● **STORED DATA**:
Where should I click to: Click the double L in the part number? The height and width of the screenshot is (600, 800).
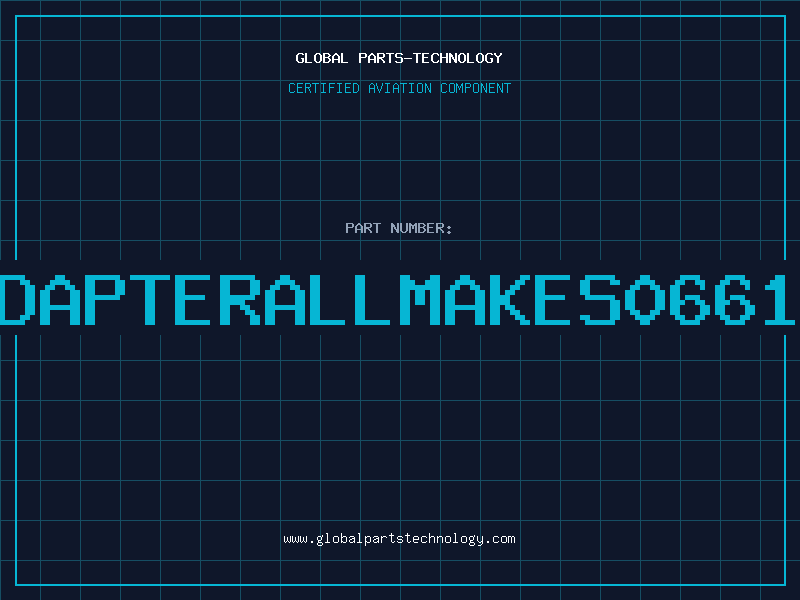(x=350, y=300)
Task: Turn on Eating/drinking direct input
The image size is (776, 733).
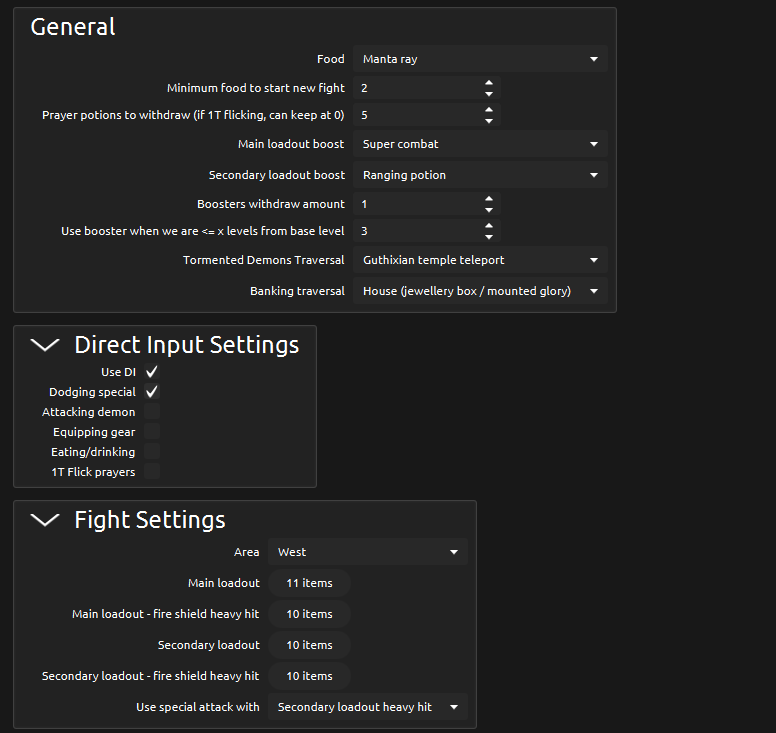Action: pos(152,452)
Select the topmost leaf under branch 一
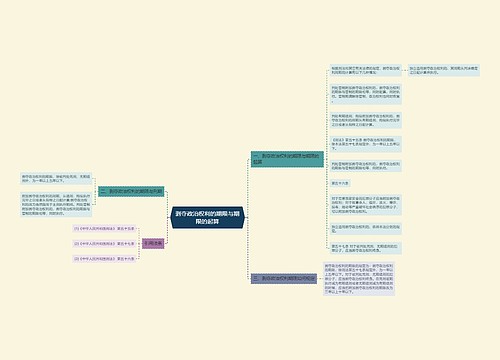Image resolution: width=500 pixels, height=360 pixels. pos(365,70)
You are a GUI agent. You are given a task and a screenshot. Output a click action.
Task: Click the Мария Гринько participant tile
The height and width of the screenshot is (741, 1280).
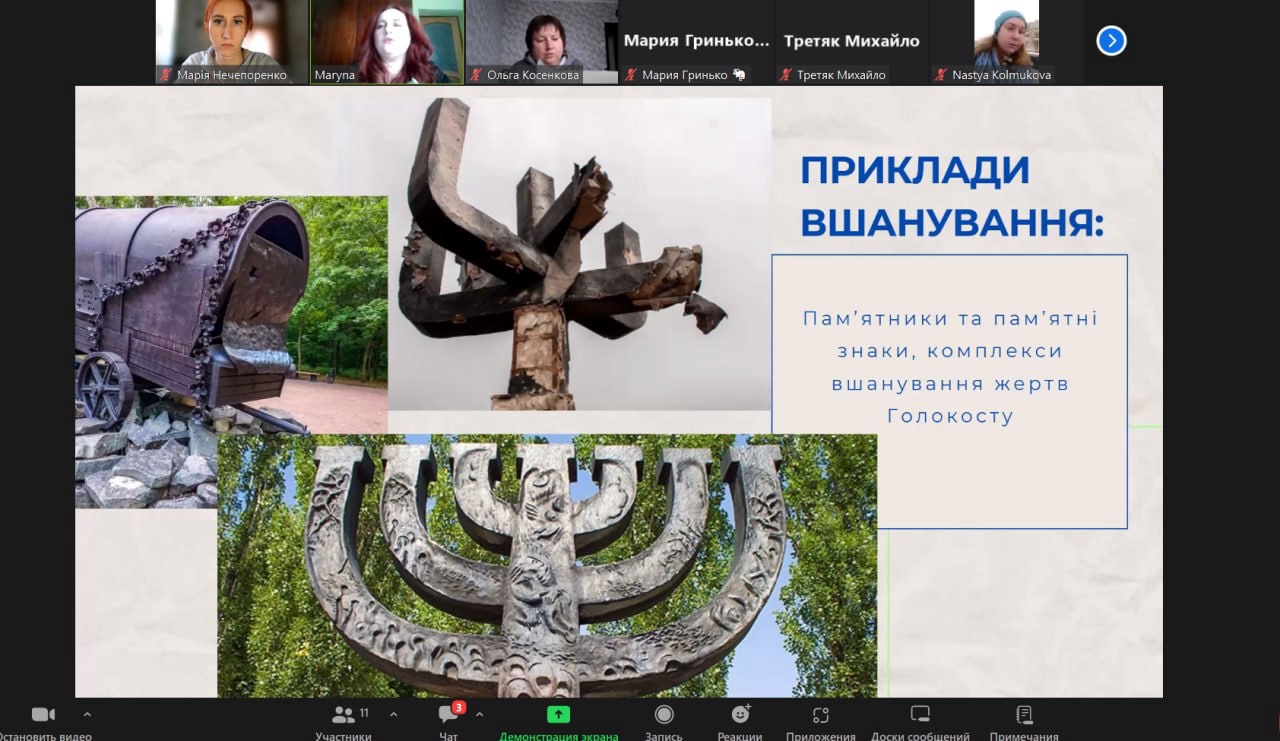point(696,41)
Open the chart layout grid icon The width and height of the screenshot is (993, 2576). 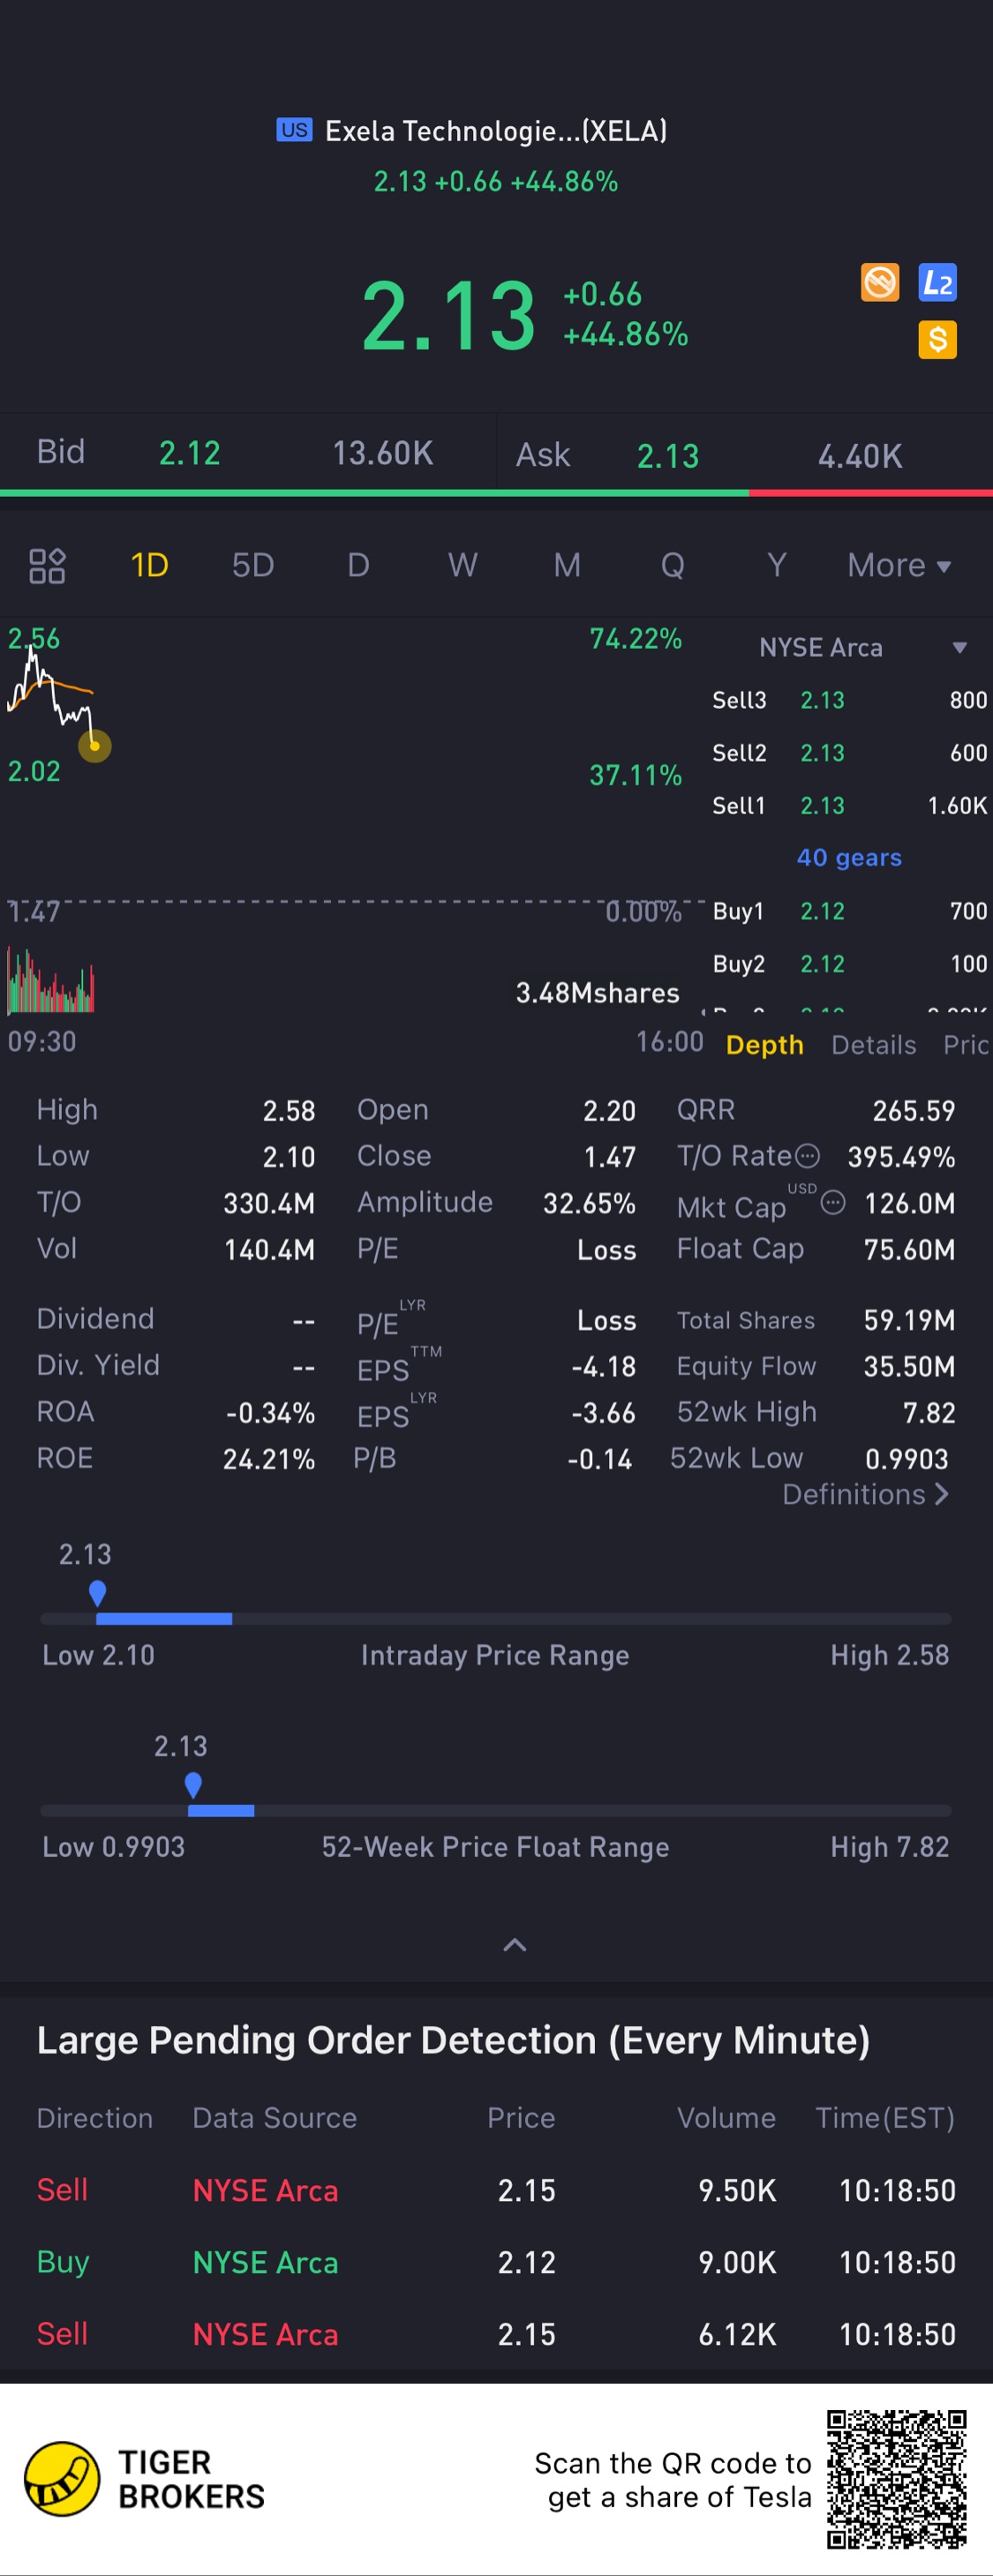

● **EXERCISE REQUIREMENTS**: Could you write out exactly the lines running from the one with "You are a GUI" through the last line of the data above, both ends kept, and omit any picture?

● **WRITTEN REPLY**:
You are a GUI agent. You are given a task and a screenshot. Output a click action.
Task: Click the Мария Гринько participant tile
The height and width of the screenshot is (741, 1280).
point(696,41)
Open the chart layout grid icon The width and height of the screenshot is (993, 2576). 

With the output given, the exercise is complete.